Statesville Greyhound Volleyball Camp
Monday thru Wednesday July 24-26, 2017
Morning Session: 9:00 a.m. –12:00noon Rising 3rd– 6th grades and Rising 7th -9th grades
For all campers, our camp will offer skill development in an atmosphere that is fun and physically active. Our staff will strive to make it a positive experience for all involved. We will instruct the basic fundamentals with the hope that your child will take what she has learned and move with greater confidence into her school or other volleyball programs. We also hope to spark an interest in a sport that can be played throughout a lifetime.
Older or more experienced campers will have a chance to get a head start on learning new drills and rotations that will be beneficially heading into middle school and high school seasons.
Location: Statesville High School Main and Auxiliary Gyms
Cost: $35.00
Checks Made payable to: SHS Volleyball prior to July 20th
Day of Camp: (cash only please)
Camp Director: Denise Hayes
Staff:Assistant Coach, Former and present high school players.
Includes: Camp T-shirt;
Skill development; Offensive and defensive
Strategies; Terminology and rules;
E-mail – Denise Hayes with any questions.
Please detach and return form below with payment to: SHS Volleyball
If Mailing:
Statesville High School
(Volleyball Camp)
474 North Center Street
Statesville, NC 28677
Participants Name: ______Age: ______
School you will attend:______Rising grade for next year ______
Address______City______Zip______
T-Shirt Size: (please circle) Youth S Youth M Youth L Youth XL Adult S Adult M Adult L Adult XL
Amount enclosed______(Checks payable to SHS Volleyball accepted until July 20th 2017. After that date cash payment only please)
Parent(s) name ______Phone # ______
Emergency Contact ______Phone # ______
Allergies/Medicines______
Please read and complete the following. This waiver and release form is to be returned along with your application and camp payment. My child has permission to attend the Statesville High School Volleyball Camp. I certify that within the past year they have had a physical examination and that he is physically able to participate in all camp activities. In the event of an illness or injury, I hereby give my consent for medical treatment to be administered. I also give permission to any physician who many need to become involved, the right to hospitalize, secure proper treatment and order injections, anesthesia or surgery.
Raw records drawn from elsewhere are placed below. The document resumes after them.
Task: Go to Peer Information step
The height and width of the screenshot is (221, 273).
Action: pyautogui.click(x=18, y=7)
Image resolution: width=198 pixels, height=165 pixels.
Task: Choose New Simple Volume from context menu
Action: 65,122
I will be responsible for any medical or other charges in connection with my child’s attendance at camp. My child is covered by the following insurance company.
Company______Policy #______
Are there any restrictions on the camper’s participation? Yes____ No_____
I understand that injuries may occur when participating in an athletic activity. I do not hold Statesville High School or the camp staff responsible for any such injury.